En el inicio de la etapa de alegatos, los abogados de Cristina Fernández de Kirchner solicitaron 15 años de prisión para Fernando Sabag Montiel y Brenda Uliarte, acusándolos como coautores del intento de asesinato ocurrido en septiembre de 2022 frente al domicilio de la expresidenta. La querella consideró que el ataque fue un caso de homicidio doblemente agravado en grado de tentativa.
Los letrados José Manuel Ubeira y Marcos Aldazábal, representantes de la querella, fundamentaron el pedido de pena en los registros fílmicos, pruebas químicas, y testimonios directos. Aseguraron que está plenamente comprobado que Sabag Montiel accionó el arma a pocos centímetros del rostro de la exmandataria, y señalaron que Uliarte no fue solo una instigadora, sino una partícipe activa del ataque.

Por otro lado, decidieron no acusar a Nicolás Carrizo, inicialmente señalado como miembro del grupo “Los Copitos”, por entender que no existen pruebas contundentes que lo vinculen directamente al hecho.

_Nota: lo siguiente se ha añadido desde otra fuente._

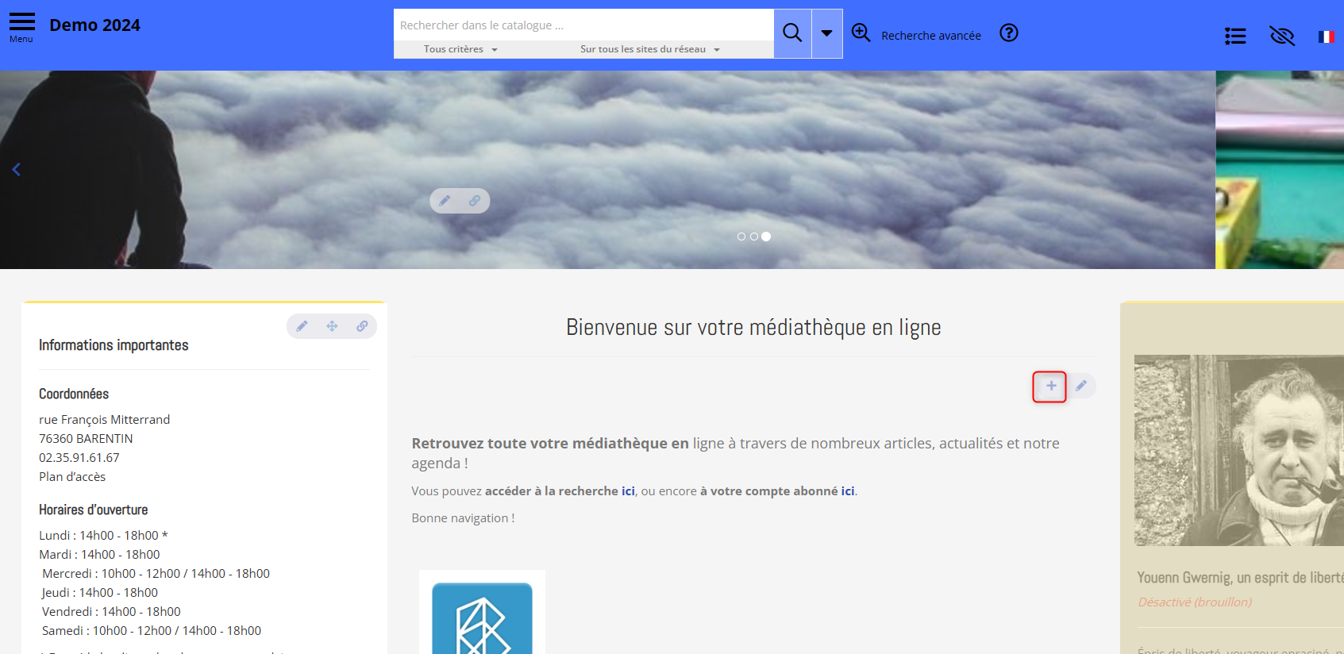Click the French flag language selector

pos(1326,37)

Aldazábal citó a Cristina Kirchner al justificar esta decisión: “No uso el derecho penal para vengarme. Si no hay elementos, no se debe acusar”, afirmó.
Durante su intervención, Ubeira apuntó contra la jueza María Eugenia Capuchetti por limitar la investigación sobre posibles autores intelectuales. “Los que están aquí son los evidentes. Lo que falta es lo que no nos dejaron ver”, expresó. También cargó contra el manejo judicial de la 'pista Milman', señalando que hubo falta de acción ante los elementos aportados.

Otro de los focos de la crítica fue la pérdida de información contenida en los celulares de los imputados. Ubeira calificó como “inadmisible” que en un caso de esta magnitud, los principales dispositivos electrónicos estén “todos destruidos”, y cuestionó el accionar de los peritos y la falta de garantías institucionales en el proceso.
Finalmente, la querella enmarcó el atentado dentro de un clima de violencia política y simbólica, sostenido por discursos de odio que, según afirmaron, “se convierten en violencia material”. Ubeira advirtió que los acusados no pueden ser vistos como actores aislados, sino como producto de un contexto cultural, mediático y judicial que alimentó el ataque.